First Solar had a good day today. This morning the company announced the opening of the second-largest PV module factory in the Western Hemisphere, three months ahead of schedule. As clarified in tonight’s results call, when fully ramped the mammoth facility in Lake Township has the ability to pump out 1.3 GW of PV modules annually, up from the 1.2 GW that First Solar had earlier estimated.
This afternoon the company revealed third quarter results which show it running at full capacity, growing its backlog to 12.4 GW, and producing a nice profit. The company reported a 7.6% operating margin on revenues of $547 million, with $30.6 million in net income.
These module bookings make it so that First Solar is sold out through the second quarter of 2021, nearly two years from now. It’s a nice position to be in.
The company did burn through $500 million in cash during the quarter due to a variety of factors, including the ramp of its factories. But First Solar still has cash, restricted cash and marketable securities of $1.6 billion. Again, not bad.

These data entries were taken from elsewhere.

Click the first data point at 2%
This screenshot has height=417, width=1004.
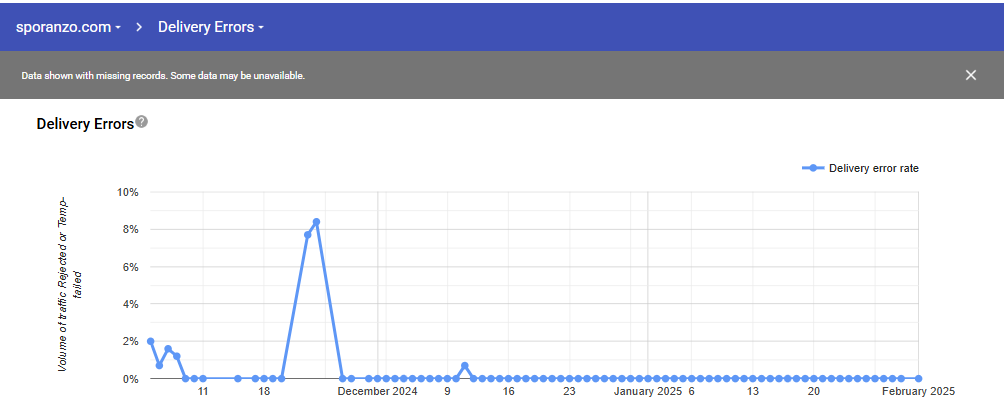point(150,341)
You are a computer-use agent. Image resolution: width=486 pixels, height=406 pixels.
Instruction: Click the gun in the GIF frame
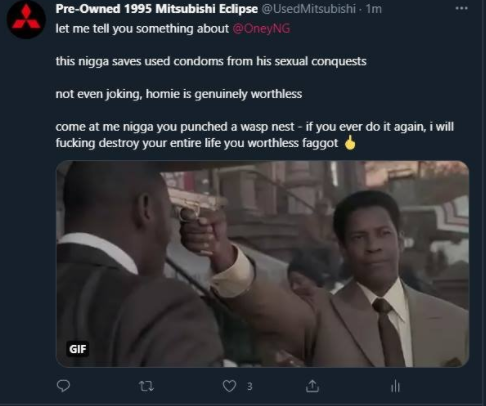[x=193, y=207]
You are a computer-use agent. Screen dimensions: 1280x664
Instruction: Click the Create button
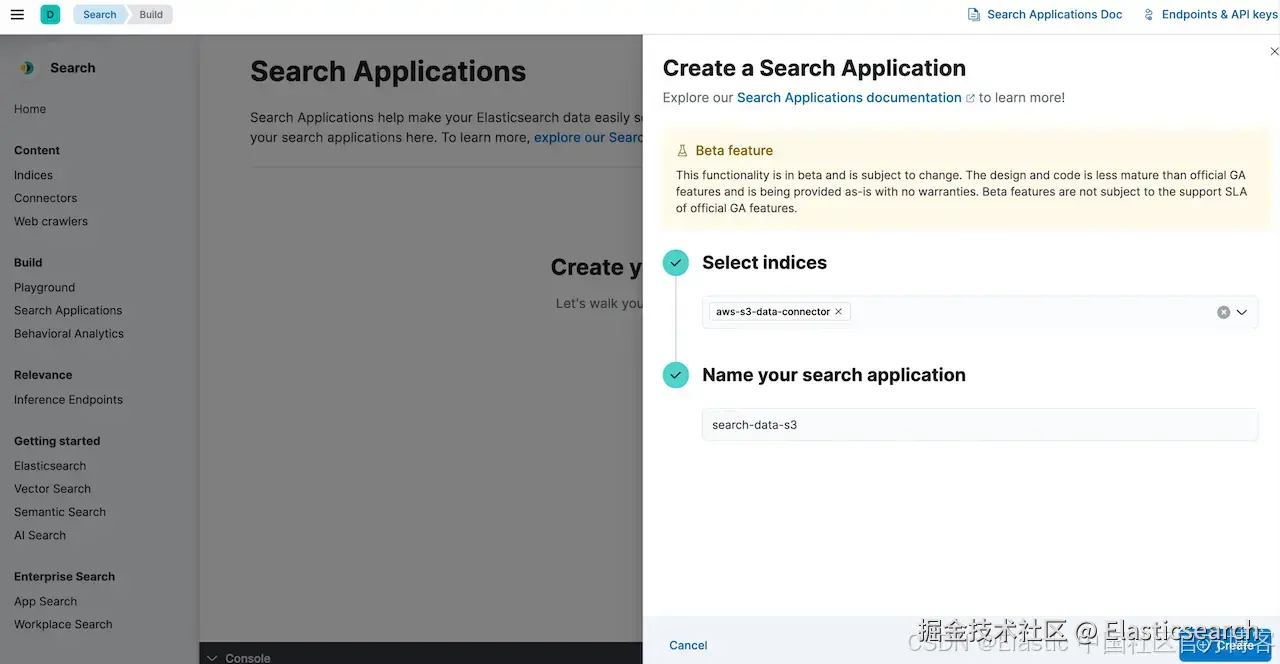(1226, 645)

First Solar also marked some costs relating to the shedding of its engineering, procurement and construction division, which it says is because it no longer needs the specialization required to install the smaller Series 4 modules, now that it has mostly moved to the larger Series 6. 100 employees who served in that division will be laid off.
First Solar is also improving its large-format Series 6. It’s unclear how much of the increase in the nameplate capacity of the Lake Township factory (dubbed “Perrysburg 2” in the call) is due to higher efficiencies, but First Solar has started production of its first bin of 440 watt modules, making the Series 6 one of the most powerful modules available on the market.
First Solar is running at 100% capacity utilization, and expects to ship between 5.4 and 5.6 GW of modules by the end of the year. With new factories in Vietnam as well as Ohio, the company is on track to remain a heavyweight in the module industry, as the only thin-film maker to come close to the scale of the Chinese crystalline silicon module giants.
For the full year 2019, First Solar’s guidance is pretty much unchanged, except that it plans to be slightly more profitable.
The company is also marking its 20th anniversary, and has shipped 25 GW of modules over that period of time. CEO Mark Widmar describes the company as operating “from a position of strength”, and many of his statements could be applied to the solar industry writ large.
“What was once a producer of a niche technology has evolved into a global company,” stated Widmar.